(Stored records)
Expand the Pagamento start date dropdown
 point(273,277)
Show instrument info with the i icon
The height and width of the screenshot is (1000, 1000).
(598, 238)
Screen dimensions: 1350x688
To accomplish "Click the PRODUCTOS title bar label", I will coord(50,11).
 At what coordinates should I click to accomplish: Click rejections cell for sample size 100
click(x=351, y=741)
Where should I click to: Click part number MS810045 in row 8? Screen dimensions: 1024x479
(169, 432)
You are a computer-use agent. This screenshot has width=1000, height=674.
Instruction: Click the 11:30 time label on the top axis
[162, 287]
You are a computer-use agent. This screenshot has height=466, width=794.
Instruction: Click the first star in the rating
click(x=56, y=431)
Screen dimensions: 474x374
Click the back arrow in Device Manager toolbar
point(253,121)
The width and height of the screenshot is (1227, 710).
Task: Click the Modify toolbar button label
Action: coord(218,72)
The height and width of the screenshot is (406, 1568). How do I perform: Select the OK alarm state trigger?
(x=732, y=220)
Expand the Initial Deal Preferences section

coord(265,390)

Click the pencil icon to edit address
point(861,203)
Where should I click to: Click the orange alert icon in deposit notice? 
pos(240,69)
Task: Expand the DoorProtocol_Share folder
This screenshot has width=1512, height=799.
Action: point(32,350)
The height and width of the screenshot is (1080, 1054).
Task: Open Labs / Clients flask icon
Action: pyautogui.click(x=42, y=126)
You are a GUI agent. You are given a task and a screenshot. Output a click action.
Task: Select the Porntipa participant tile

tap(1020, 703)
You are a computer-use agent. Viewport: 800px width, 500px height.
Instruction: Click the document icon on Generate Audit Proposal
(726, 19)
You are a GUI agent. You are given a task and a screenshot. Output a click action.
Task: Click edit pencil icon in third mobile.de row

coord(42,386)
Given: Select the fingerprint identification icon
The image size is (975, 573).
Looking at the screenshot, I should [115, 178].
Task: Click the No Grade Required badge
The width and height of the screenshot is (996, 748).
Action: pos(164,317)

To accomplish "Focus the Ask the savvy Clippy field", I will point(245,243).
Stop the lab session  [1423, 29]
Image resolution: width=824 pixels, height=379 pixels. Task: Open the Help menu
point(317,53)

## Task details
In the data above, copy every line where the string "will" appears.

## Answer to this exercise
To accomplish "Click the PRODUCTOS title bar label", I will coord(50,11).
To accomplish "Focus the Ask the savvy Clippy field", I will point(245,243).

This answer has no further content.